Recep Tayyip Erdogan meets Abdel Fattah el-Sisi in Cairo as relations warm following years of tensions.
Erdogan’s visit to Egypt on Wednesday comes as ties between Ankara and Cairo are back on track after years of tensions and frosty relations.
The Turkish leader arrived in the Egyptian capital, his first visit to Cairo in over a decade, after visiting the United Arab Emirates on Tuesday, where he met UAE President Sheikh Mohammed bin Zayed Al Nahyan.
Erdogan met el-Sisi at Cairo’s Ittihadiya palace, according to Egyptian state media. Their talks focused on bilateral relations and regional challenges, especially efforts to stop the war in Gaza, el-Sisi later said at a joint news conference.
“We agreed on the need for an immediate ceasefire [in Gaza] and the need to achieve calm in the West Bank” to relaunch Israeli-Palestinian peace talks with the ultimate goal of establishing an independent Palestinian state, el-Sisi said.

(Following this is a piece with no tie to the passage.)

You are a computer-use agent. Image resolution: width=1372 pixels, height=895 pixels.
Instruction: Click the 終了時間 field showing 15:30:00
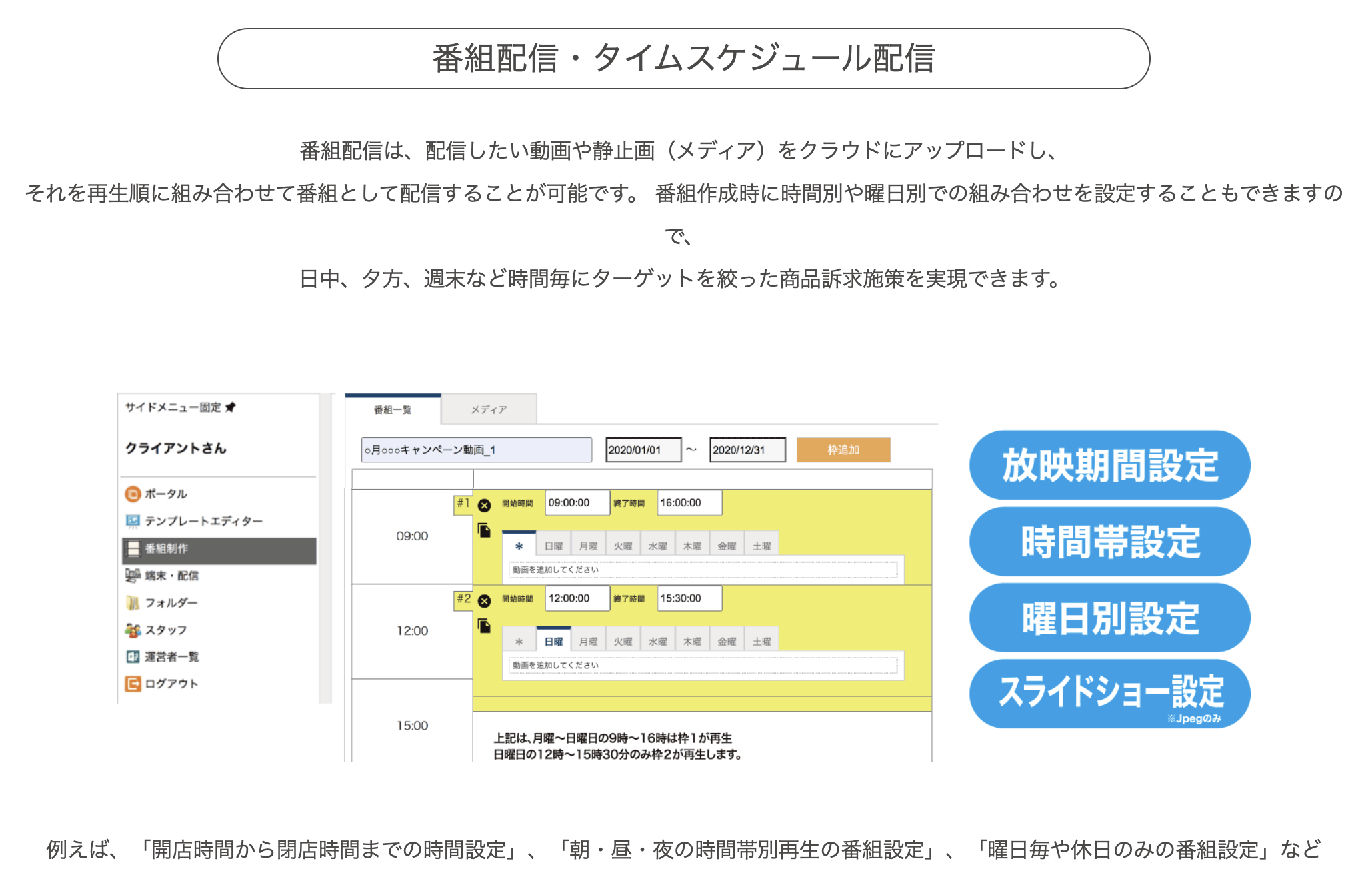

Erdogan said Turkey was determined to step up talks with Egypt at all levels to establish peace and stability in the region.
“We will continue to cooperate and stand in solidarity with our Egyptian brothers to put an end to the bloodshed in Gaza,” he said.
Egypt and Turkey fell out after the Egyptian military in 2013 removed President Mohammed Morsi, who hailed from the Muslim Brotherhood, amid mass protests against his government.
Over the past few years, Ankara abandoned its criticism of el-Sisi’s government as it tried to repair frayed ties with Egypt and other regional powers. In November 2022, Erdogan and el-Sisi were photographed shaking hands during the World Cup in Qatar.
The war in Gaza has reached a critical point, with an impending Israeli offensive on the city of Rafah, along the Gaza Strip’s border with Egypt, where some 1.4 million people – more than half the territory’s population – are crammed into tent camps and overflowing apartments and shelters.
Speaking at the news conference with el-Sisi, Erdogan urged Israel’s Prime Minister Benjamin Netanyahu to avoid a ground offensive in Rafah and accused the Israeli government of committing “massacres” in Gaza.
“Efforts to depopulate Gaza are not acceptable,” he said.
Egypt is concerned that a ground assault on Rafah would push hundreds of thousands of displaced Palestinians across the border and into Egypt’s Sinai Peninsula. It has threatened to suspend the country’s decades-old peace treaty with Israel.
Egypt, together with Qatar and the United States, a key Israel ally, has been working to try and broker a ceasefire and the return of the remaining 130 captives held by Hamas, around a quarter of whom Israel believes to be dead. The negotiators held talks in Cairo on Tuesday but there were no signs of a breakthrough.
Erdogan also said that Turkey was ready to cooperate with Egypt to rebuild Gaza, pledging to boost trade with Egypt to $15bn in the short term.
Israel launched its war on Gaza on October 7 after Hamas fighters carried out a surprise attack on southern Israel, killing at least 1,139 people and seizing around 250 others as hostages, according to Israeli authorities.
Israel responded with a devastating bombardment and ground invasion of Gaza, killing more than 28,500 people, according to Palestinian authorities. The Israeli assault has reduced much of the besieged territory to rubble and displaced more than 80 percent of the population, according to aid agencies.